DEV Community

Discussion on: Pitch me on Swift

Collapse
 
dillonmce profile image
Dillon McElhinney

Swift is a strongly typed and compiled language, which gives you some fairly robust guardrails against a whole class of bugs. You never get an unexpected null value. A function will never return a String when you were expecting an Int. Basically what TypeScript does for JavaScript only built in at the language level. And because it is compiled, you can get some surprisingly accurate error messages about what you're doing wrong and often you can get one or more suggestions on how to fix it.

So you get a bunch of benefits from the type system, but it doesn't have a lot of the downsides of most statically typed languages. It has excellent type inference so in many cases you don't have to declare the type. It has a solid generics system and virtually everything is designed around a hierarchy of protocols so you can easily reuse logic between types. If you use it long enough you'll probably run afoul of the type system at some point, but in many cases this is a good sign that you're headed down a rabbit hole and you should rethink your logic/architecture, because there is a better solution to the problem you're trying to solve.

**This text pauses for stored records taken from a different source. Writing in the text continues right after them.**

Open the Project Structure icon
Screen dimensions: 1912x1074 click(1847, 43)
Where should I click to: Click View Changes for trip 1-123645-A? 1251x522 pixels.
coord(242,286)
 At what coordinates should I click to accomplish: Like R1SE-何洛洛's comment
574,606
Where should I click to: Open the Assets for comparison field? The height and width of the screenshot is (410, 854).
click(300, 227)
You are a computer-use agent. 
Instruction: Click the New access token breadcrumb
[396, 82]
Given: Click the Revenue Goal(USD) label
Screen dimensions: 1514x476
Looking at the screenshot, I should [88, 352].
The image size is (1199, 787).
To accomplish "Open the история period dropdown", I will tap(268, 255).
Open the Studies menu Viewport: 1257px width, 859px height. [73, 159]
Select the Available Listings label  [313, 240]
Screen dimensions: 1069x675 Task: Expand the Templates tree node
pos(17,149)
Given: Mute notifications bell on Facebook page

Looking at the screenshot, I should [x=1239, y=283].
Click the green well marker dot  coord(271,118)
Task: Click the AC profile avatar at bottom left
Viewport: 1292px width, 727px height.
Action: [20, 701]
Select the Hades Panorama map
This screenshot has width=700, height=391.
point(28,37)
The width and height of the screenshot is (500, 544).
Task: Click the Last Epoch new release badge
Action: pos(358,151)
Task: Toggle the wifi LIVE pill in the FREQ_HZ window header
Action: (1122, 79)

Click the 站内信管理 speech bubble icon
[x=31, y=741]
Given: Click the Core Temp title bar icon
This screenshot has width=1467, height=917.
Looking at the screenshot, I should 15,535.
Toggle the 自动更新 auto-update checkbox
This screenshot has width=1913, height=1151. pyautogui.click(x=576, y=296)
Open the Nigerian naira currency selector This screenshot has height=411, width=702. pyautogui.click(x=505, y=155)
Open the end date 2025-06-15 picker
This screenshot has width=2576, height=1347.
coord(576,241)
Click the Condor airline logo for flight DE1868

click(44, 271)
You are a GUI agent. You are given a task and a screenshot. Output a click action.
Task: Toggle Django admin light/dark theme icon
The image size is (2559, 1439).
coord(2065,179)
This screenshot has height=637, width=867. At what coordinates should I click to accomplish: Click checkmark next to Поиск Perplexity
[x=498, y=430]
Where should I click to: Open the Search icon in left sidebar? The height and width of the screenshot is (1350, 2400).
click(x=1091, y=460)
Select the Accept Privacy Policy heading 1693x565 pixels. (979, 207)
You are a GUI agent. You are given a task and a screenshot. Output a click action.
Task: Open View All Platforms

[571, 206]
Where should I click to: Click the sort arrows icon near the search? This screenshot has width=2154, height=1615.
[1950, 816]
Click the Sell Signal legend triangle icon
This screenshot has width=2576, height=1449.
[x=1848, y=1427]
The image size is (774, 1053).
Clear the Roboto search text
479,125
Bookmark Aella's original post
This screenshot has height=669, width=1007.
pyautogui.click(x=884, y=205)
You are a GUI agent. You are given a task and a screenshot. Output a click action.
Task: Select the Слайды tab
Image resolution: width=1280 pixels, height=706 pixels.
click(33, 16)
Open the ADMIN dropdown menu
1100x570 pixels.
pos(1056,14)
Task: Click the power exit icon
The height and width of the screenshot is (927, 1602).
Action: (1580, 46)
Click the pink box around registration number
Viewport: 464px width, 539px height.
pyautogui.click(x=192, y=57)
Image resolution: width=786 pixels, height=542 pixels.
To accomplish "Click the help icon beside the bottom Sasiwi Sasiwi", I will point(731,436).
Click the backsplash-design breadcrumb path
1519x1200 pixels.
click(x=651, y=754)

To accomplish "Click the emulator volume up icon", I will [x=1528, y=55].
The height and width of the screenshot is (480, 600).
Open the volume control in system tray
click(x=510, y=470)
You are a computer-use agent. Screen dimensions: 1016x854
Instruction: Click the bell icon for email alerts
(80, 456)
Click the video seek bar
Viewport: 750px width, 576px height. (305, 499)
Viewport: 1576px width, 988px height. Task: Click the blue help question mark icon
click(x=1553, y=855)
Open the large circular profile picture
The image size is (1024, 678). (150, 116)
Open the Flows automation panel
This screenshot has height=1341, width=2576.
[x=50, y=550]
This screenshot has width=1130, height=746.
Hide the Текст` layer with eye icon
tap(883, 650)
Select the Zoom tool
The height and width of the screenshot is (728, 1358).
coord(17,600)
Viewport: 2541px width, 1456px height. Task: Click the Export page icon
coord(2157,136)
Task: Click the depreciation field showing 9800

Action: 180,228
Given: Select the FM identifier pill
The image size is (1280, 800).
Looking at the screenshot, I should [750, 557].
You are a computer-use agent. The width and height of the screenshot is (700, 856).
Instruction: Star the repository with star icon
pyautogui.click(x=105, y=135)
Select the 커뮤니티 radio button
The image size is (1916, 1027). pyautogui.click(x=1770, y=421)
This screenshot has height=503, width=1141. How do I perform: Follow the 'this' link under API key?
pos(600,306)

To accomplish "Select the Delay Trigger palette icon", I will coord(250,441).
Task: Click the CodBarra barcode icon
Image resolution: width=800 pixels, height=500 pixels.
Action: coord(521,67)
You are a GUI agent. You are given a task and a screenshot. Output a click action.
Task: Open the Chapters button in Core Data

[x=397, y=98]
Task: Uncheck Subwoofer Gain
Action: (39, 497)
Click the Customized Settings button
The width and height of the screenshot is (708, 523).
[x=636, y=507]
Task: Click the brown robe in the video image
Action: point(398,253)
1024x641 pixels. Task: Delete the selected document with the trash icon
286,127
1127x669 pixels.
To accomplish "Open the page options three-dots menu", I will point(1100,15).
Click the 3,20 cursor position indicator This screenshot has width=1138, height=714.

Swift is incredibly extensible/customizable. You can create custom operators. You can rename types. You can extend any type. You can provide custom logic for checking equality (==) between two items of the same type, or two items of different types. You get sensible defaults, but at almost all levels of the language if something doesn't work the way you want it to, you can hook in and change it (this applies to the Swift language, not necessarily Apple's frameworks for iOS/MacOS/etc)

And best of all, you don't have to care about any of this stuff if you are new to Swift or new to programming in general. A helloWorld program in Swift will look virtually identical to one in JavaScript. As you learn, have questions, and want to try things you can learn about a given topic and add it to your repertoire

Swift is fun to read. Code in Swift can be very concise and clear. You can see everything you need to know, and it isn't cluttered up with stuff you don't care about. Semi-colons are unnecessary. White-space mostly doesn't matter so you can lay out your code in a way that is clear. You have separate argument and parameter labels in functions so you can write signatures that make sense at the call site and in the implementation. swift.org/documentation/api-design...

Swift has a great community. It is a relatively young language that is still changing and growing over time. Improvements are constantly being made. There are many people out there who love to learn and tinker and teach about what they are learning. It is, at least from my experience, a very encouraging community full of people who are trying to do and be better. Who want to see people succeed. Who are willing to offer help/mentorship/guidance/etc to new folks and people trying to get started.

And, so you don't think I'm blinded by my love of Swift, there are definitely still some rough edges. Strings for instance are handled in a technically correct way, but the interface is really hard to understand without doing a couple hours of reading about characters and Unicode and whatnot. Not super beginner friendly. The asynchronous/concurrent code story has been pretty rough until very recently and the kinks are still getting worked out. And SwiftUI, which is a common framework for new people to pick up right now as it is intended to be simple to learn and use, is a great facade that hides a lot of barely working complexity. It uses many of the complicated language features and works great until something breaks and then you get nonsensical error messages.

Collapse
 
gualtierofr profile image
Gualtiero Frigerio

Nice reply and I agree on the fact that Strings manipulation is one of the worse aspect of the language.
The only downside I see is that the development of the language is driven by Apple so you end up with features that are necessary for some specific frameworks, like SwiftUI that required the introduction of Result Builders for example and although you can write server stuff with it is mostly confined to Apple platform.
In the end, like it a lot especially compared to Objective-C. I started iOS development more than 10 years ago and the codebase I worked on are improved a lot since the introduction of Swift.